> [TRAVAIL À FAIRE]
(a) Dans l'entretien sur la marque Belforti, de qui vient le nom de la marque ?
(b) Indiquez si chacune de ces affirmations s'accorde avec l'entretien sur la marque Belforti, en citant à chaque fois les mots du texte qui tranchent. (i) L'entreprise a été montée en 2022. (ii) Le premier atelier se trouvait à Roué. (iii) La plupart des basses manquent d'ergonomie.
(c) Continuez l'entretien sur la marque Belforti au-delà de sa dernière phrase.

Peux-tu nous raconter l'histoire de ta marque ?

Belforti, c'est mon entreprise, c'est mon nom, c'est ma création de A à Z. Le nom vient de mon grand-père italien qui m'a donné le goût du travail manuel et du dur labeur. Après ma mère et ma tante, le nom disparaît, donc j'avais envie qu'il ait un avenir. Je travaille dans la lutherie depuis huit ans: j'ai d'abord été autodidacte puis je suis allé travailler chez Crimson Guitars en Angleterre puis Galloup Guitars aux Etats-Unis. Je suis ensuite rentré en France pour monter ma boîte en 2022. On a commencé à Montrouge avec un atelier de réparation modeste, mais le projet a toujours été de créer une marque de guitare et basse électrique de luxe en France. L'atelier originel de Montrouge m'a permis de faire rentrer un peu de sous le temps d'obtenir le feu vert pour ouvrir le plus grand atelier qui est à Roué. On a donc désormais une petite manufacture qui est toute neuve et toute belle et on fait absolument tout de A à Z à l'atelier. Je suis à la fois le gérant, le luthier, le web designer, le comptable... la totale. J'ai développé le configurateur 3D en ligne en partant de mes modèles d'usinage CNC.

Tu dis de tes designs qu'ils sont inspirés de ton expérience de bassiste.

Oui, c'est un défaut ou une qualité selon la perception. Je suis bassiste et je viens à la lutherie par cet instrument-là. Et depuis toujours, je trouve que les guitares ne sont pas très bien pensées dans leur conception, avec beaucoup de matière gâchée, beaucoup d'espace rempli qui ajoute du poids, un manque d'ergonomie général. La plupart des basses n'ont pas ces problèmes, parce que l'instrument est plus contraignant, plus grand, et il faut donc faire rentrer plus de choses dans moins d'espace. Souvent, on obtient ainsi des objets un peu plus compacts, un peu mieux conçus.

> [DONNÉES FOURNIES]
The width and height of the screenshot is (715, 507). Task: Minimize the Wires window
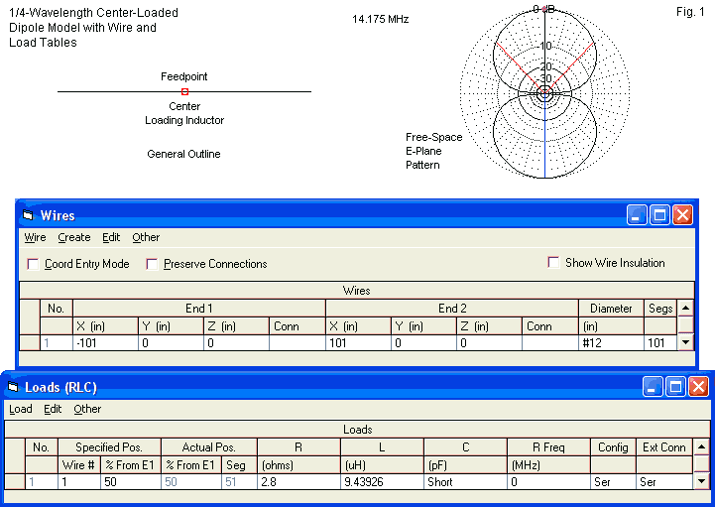tap(638, 214)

> [RÉPONSES]
(a) De son grand-père italien.

(b)
(i) Oui : « Je suis ensuite rentré en France pour monter ma boîte en 2022. »
(ii) Non : « On a commencé à Montrouge avec un atelier de réparation modeste »
(iii) Non : « La plupart des basses n'ont pas ces problèmes »

(c)
Quelles sont les marques qui t'ont inspiré ?

Pour la forme, c'est un mélange de la Jazz Bass version Sadowsky, qui est déjà réduite en termes d'empreintes et de volume, et d'inspirations plus typées, comme F Bass, qui sont des copains. Je devais d'ailleurs aller travailler chez eux mais il y a eu des embrouilles de Visa. ça a toujours été une des marques dont l'esthétique me parle le plus en basse. Et puis il y a aussi quelque chose de purement personnel, mon goût du moment. Je me suis arrêté sur mes quatre modèles de départ, car ce sont eux qui me donnaient envie de me lancer. On va ensuite sortir au moins deux nouvelles formes en guitare et en basse en 2026, sans pour autant changer l'architecture.

Mes designs ne sont pas des modèles séparés, ce sont des plateformes, et la forme du corps, le modèle, c'est juste une forme. Elle n'a aucune influence sur le reste, en dehors de l'esthétique. Il n'y a pas de talon sur nos guitares ou nos basses. On a un accès direct aux aigus en 24 ou en 21 frettes, ce qui est génial. Nous avons donc une plateforme commune aux guitares et aux basses qui est totalement interchangeable, ce qui permet d'être un peu plus libre sur le design. La plateforme technique fonctionne, il suffit juste de se connecter les lignes au bon endroit. En termes de développement, on a moins de contraintes, et ça permet d'avoir des pièces communes pour rationaliser un peu la production, même si ça reste custom à 95%.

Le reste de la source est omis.